● **Source text**:
— Begin —

I made my first Catholic friends in law school (yes, that late) and was deeply moved by the depth of Catholic teaching combined with the vital reality of the Holy Spirit in their lives (it turns out that the Spirit of God was moving throughout the last 2,000 years). When I first darkened the doors of a Presbyterian church it was — with all due apologies to John Denver — like coming home to a place I’d never been before. And what about those crazy pentecostals? Nancy became a Christian in David Wilkerson’s church in Times Square, and I spent six of the best years of my life at Trinity Assembly of God in Georgetown, Kentucky.

— End —

● **Source data**:
— Begin —

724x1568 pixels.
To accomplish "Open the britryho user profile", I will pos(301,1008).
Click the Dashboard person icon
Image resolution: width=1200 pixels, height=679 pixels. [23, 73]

— End —

● **Task description**:
In the source text, where did Nancy become a Christian?

● **Solution to the problem**:
In David Wilkerson's church in Times Square.